Burundi Army: 87 Killed in Day of Bloodshed
Scores of bodies have been found strewn across Burundi’s capital Bujumbura after the worst outbreak of violence since the failed coup in May.
Eighty-seven people were killed on Friday in a day of clashes in the Burundian capital, the army said, including four police officer and four soldiers. Baratuza, the army’s spokesman, said that the attack was planned in order to steal weapons and free the prisoners.
The sounds of battle continued past daybreak, with residents staying indoors and only military and police vehicles seen patrolling the city centre.
But some residents accused authorities of trying to hide evidence of massacres perpetrated by the security forces.
Some residents ventured out of their houses Saturday but largely remained uneasily in their neighbourhoods. The hands of some of the dead were tied behind them, said the witness, who spoke on the condition of anonymity out of concern for his safety.
Earlier, a soldier who had spoken to colleagues inside a base in Bujumbura’s northern Ngagara district told Reuters at least two soldiers were killed.
“I fear I can be killed like my friend yesterday, police came to search our house and by chance I escaped”.
“What is the global community waiting for?” “It is an absolute horror, those who committed this are war criminals”, the witness said.
The fighting started when unidentified gunmen attacked three military installations.
“After more than two hours of clashes, the army repulsed the southern attack, while virtually all the attackers were killed in the Ngagara base”, a senior army officer told AFP.
Army spokesman Colonel Gaspard Baratuza said that an additional 21 attackers were captured and five other soldiers were wounded, following the early morning assaults.

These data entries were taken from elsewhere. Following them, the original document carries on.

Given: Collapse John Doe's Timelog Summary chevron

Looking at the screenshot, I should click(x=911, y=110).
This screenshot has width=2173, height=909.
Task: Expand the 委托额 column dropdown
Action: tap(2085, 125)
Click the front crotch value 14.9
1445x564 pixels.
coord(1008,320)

Friday’s fighting is seemingly part of violence linked to the statement of the ruling party in April that Nkurunziza would run for a third period, which foreign observers and many Burundians had opposed as unconstitutional and in breach of peace treaties.
Burundi’s 12-year civil war, which ended in 2005, pitted rebel groups of the Hutu majority, including one led by Nkurunziza, against what was then an army led by the Tutsi minority.
Hundreds have been killed in protests, armed attacks and assassinations since the unrest began in April and more than 200,000 have left the country, according to United Nations figures.